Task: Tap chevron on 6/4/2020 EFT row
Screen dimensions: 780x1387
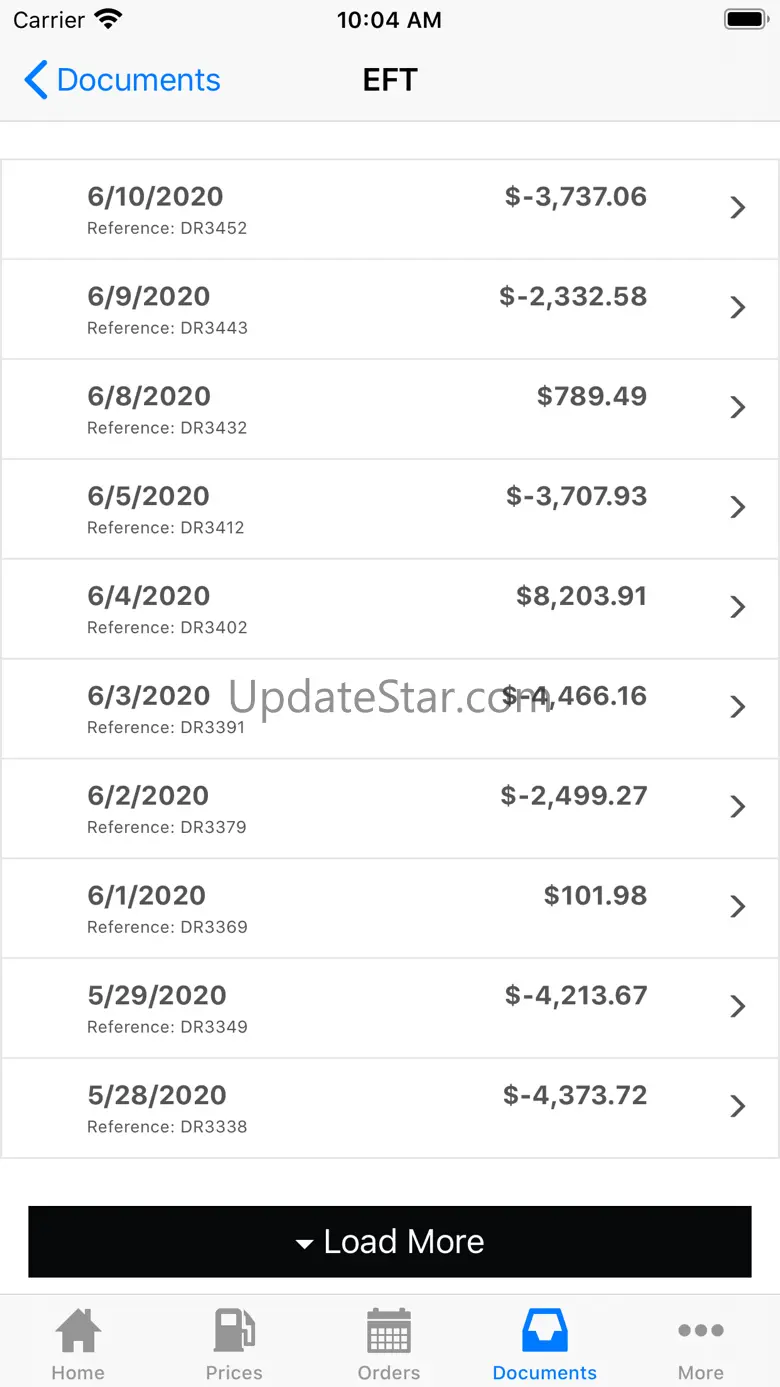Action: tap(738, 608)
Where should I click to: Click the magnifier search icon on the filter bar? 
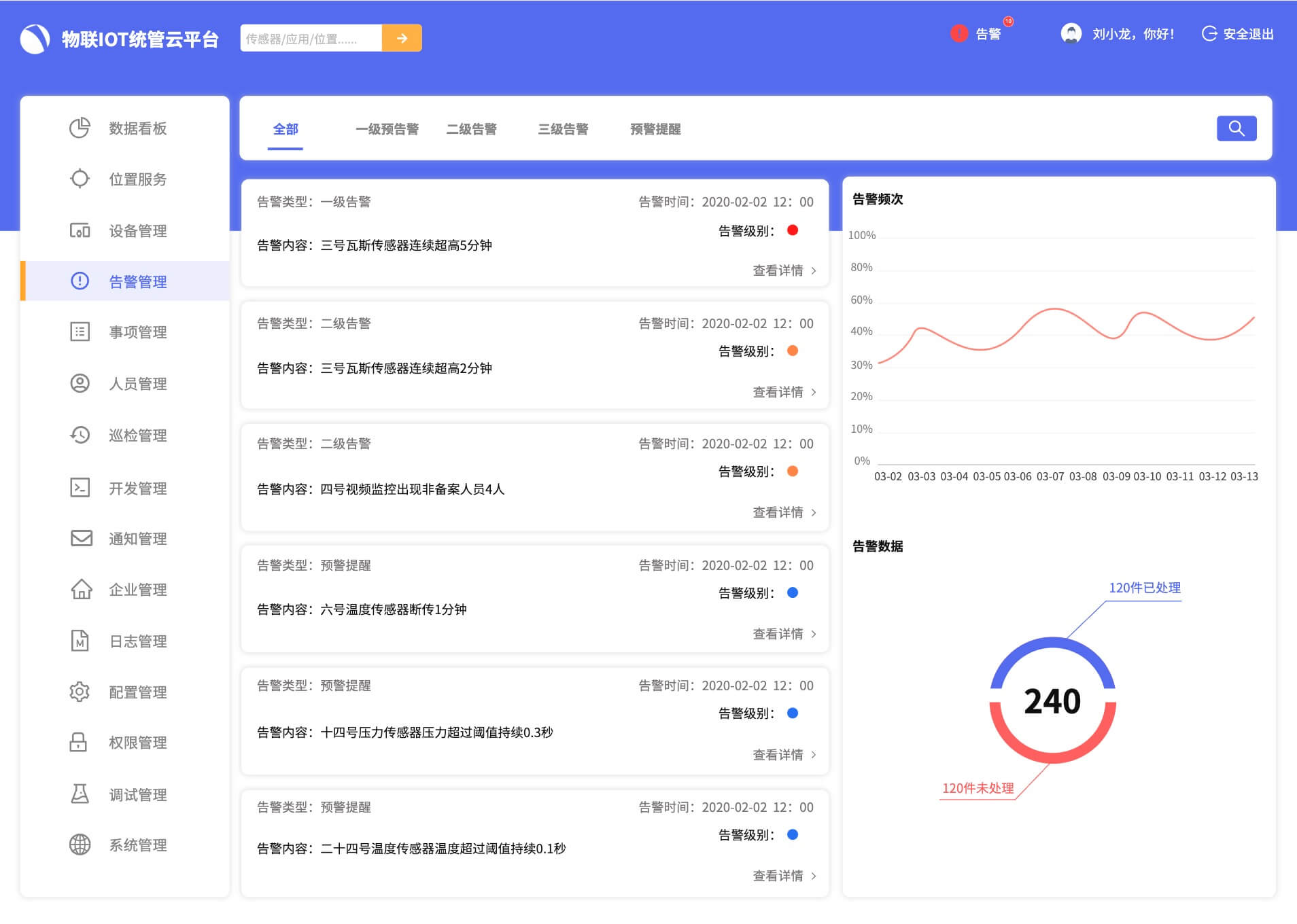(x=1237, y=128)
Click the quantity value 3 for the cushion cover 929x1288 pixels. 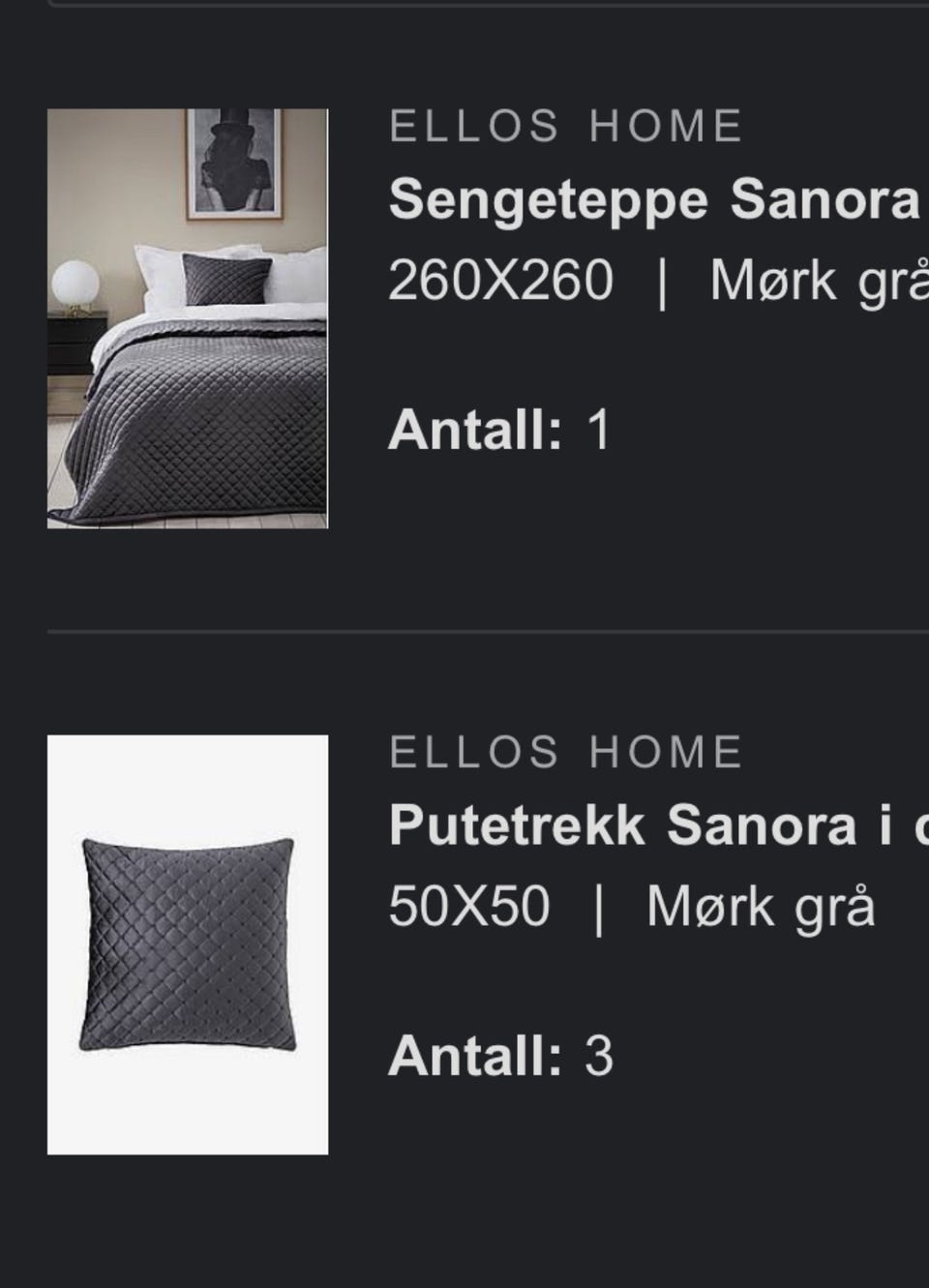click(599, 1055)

...

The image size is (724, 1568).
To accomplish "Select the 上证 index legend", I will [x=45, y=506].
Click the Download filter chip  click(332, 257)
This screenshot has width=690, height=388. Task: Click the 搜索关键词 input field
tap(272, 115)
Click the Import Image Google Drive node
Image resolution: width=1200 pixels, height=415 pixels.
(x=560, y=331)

* * *

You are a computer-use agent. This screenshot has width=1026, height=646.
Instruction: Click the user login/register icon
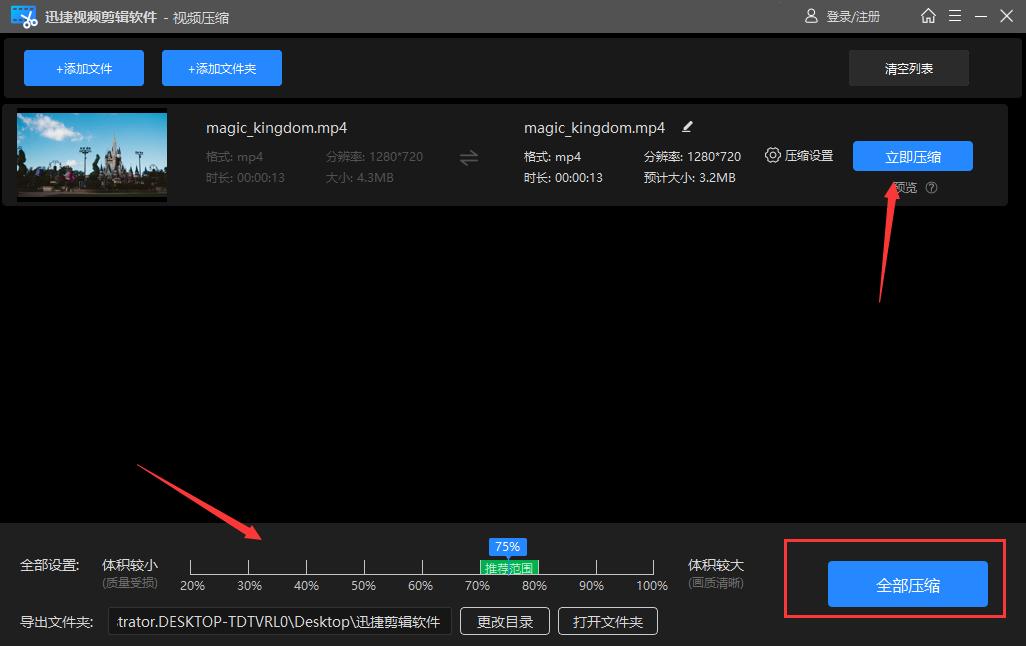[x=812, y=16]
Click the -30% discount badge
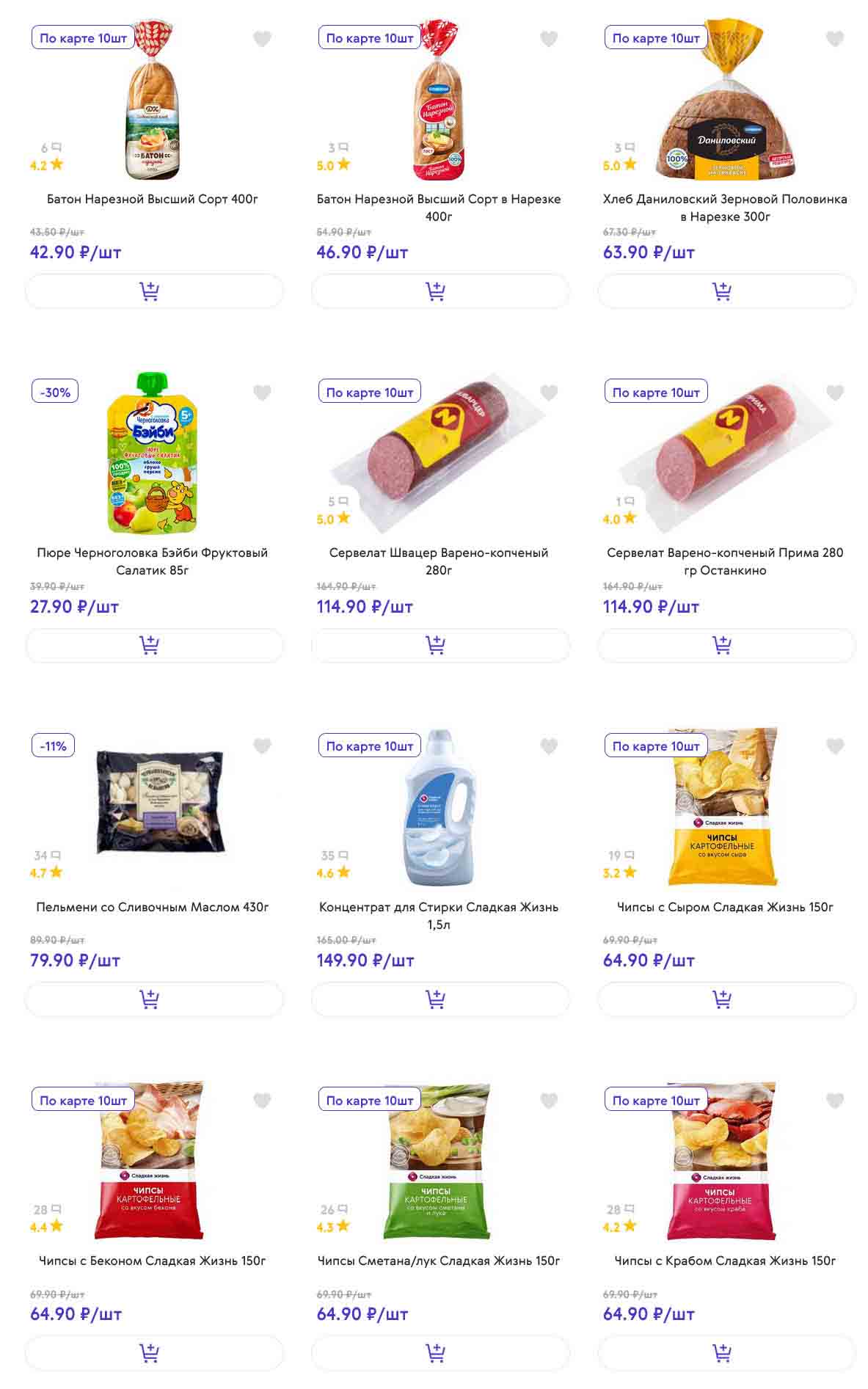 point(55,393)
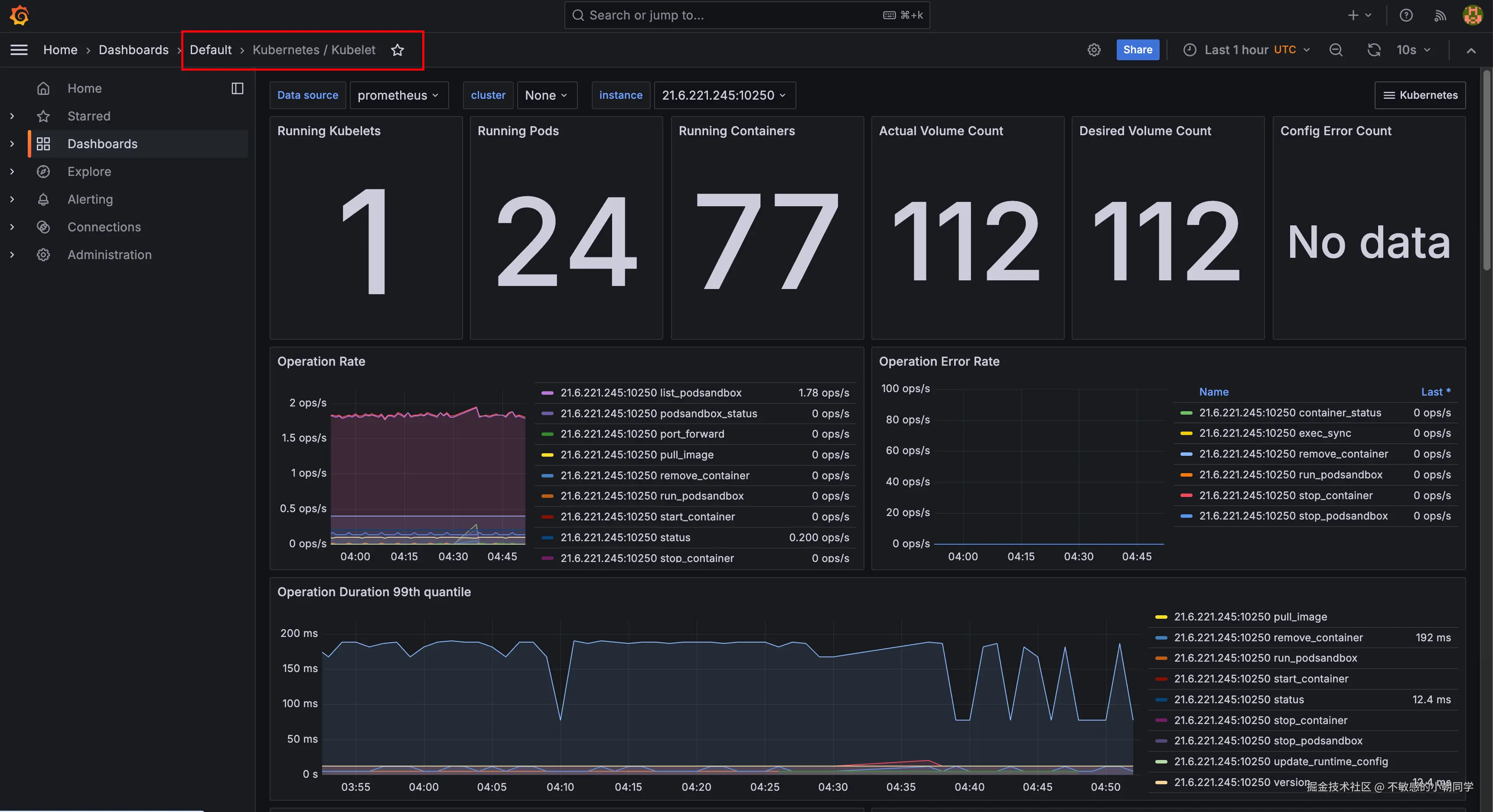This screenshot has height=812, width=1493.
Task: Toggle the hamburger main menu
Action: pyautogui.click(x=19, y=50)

The task –
Please write out the lines from the one containing "You are a computer-use" through the one containing "Action: pyautogui.click(x=19, y=50)" word for word, leaving out the pictures.

Full output –
You are a computer-use agent. This screenshot has width=1026, height=646.
Instruction: Click the user login/register icon
[x=812, y=16]
Click the -30% discount badge
 point(55,393)
This screenshot has height=812, width=1493.
Task: Toggle the hamburger main menu
Action: pyautogui.click(x=19, y=50)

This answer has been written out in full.